◆ **PROBLEM STATEMENT**: In full and word for word, copy the records that follow.

◆ **DATASET**:
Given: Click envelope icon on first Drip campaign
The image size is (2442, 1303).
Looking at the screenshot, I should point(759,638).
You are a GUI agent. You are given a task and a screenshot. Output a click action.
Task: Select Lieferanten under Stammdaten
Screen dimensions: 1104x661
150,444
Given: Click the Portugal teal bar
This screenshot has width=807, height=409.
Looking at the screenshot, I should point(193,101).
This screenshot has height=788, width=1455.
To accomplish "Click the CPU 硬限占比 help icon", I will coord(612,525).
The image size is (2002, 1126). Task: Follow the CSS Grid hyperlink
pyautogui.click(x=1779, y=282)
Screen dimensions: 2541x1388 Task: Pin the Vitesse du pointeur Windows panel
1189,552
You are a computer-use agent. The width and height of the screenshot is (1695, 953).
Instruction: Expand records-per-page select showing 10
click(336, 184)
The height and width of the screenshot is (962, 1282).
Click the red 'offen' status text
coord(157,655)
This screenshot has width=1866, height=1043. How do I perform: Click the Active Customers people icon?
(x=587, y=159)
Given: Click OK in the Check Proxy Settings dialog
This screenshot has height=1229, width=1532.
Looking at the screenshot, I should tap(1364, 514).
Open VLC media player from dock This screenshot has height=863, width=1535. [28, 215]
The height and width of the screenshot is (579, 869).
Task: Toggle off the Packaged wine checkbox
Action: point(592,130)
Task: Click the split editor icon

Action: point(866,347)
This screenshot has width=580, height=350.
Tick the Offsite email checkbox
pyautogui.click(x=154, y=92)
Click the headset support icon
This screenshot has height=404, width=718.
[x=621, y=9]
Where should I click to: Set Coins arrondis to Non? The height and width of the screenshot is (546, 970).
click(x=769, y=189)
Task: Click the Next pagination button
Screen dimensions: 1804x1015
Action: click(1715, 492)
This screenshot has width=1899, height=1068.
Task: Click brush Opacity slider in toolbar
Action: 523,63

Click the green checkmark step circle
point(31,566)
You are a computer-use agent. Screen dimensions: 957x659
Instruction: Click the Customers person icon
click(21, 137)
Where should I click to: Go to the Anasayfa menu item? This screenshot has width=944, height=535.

◆ **EXERCISE RESPONSE**:
Given: Click envelope icon on first Drip campaign
The image size is (2442, 1303).
Looking at the screenshot, I should point(759,638).
You are a GUI agent. You are given a task and a screenshot. Output a click action.
Task: Select Lieferanten under Stammdaten
Screen dimensions: 1104x661
150,444
Given: Click the Portugal teal bar
This screenshot has width=807, height=409.
Looking at the screenshot, I should point(193,101).
This screenshot has height=788, width=1455.
To accomplish "Click the CPU 硬限占比 help icon", I will coord(612,525).
The image size is (2002, 1126). Task: Follow the CSS Grid hyperlink
pyautogui.click(x=1779, y=282)
Screen dimensions: 2541x1388 Task: Pin the Vitesse du pointeur Windows panel
1189,552
You are a computer-use agent. The width and height of the screenshot is (1695, 953).
Instruction: Expand records-per-page select showing 10
click(336, 184)
The height and width of the screenshot is (962, 1282).
Click the red 'offen' status text
coord(157,655)
This screenshot has width=1866, height=1043. How do I perform: Click the Active Customers people icon?
(x=587, y=159)
Given: Click OK in the Check Proxy Settings dialog
This screenshot has height=1229, width=1532.
Looking at the screenshot, I should tap(1364, 514).
Open VLC media player from dock This screenshot has height=863, width=1535. [28, 215]
The height and width of the screenshot is (579, 869).
Task: Toggle off the Packaged wine checkbox
Action: point(592,130)
Task: Click the split editor icon

Action: point(866,347)
This screenshot has width=580, height=350.
Tick the Offsite email checkbox
pyautogui.click(x=154, y=92)
Click the headset support icon
This screenshot has height=404, width=718.
[x=621, y=9]
Where should I click to: Set Coins arrondis to Non? The height and width of the screenshot is (546, 970).
click(x=769, y=189)
Task: Click the Next pagination button
Screen dimensions: 1804x1015
Action: click(1715, 492)
This screenshot has width=1899, height=1068.
Task: Click brush Opacity slider in toolbar
Action: 523,63

Click the green checkmark step circle
point(31,566)
You are a computer-use agent. Screen dimensions: 957x659
Instruction: Click the Customers person icon
click(21, 137)
Where should I click to: Go to the Anasayfa menu item? This screenshot has width=944, height=535.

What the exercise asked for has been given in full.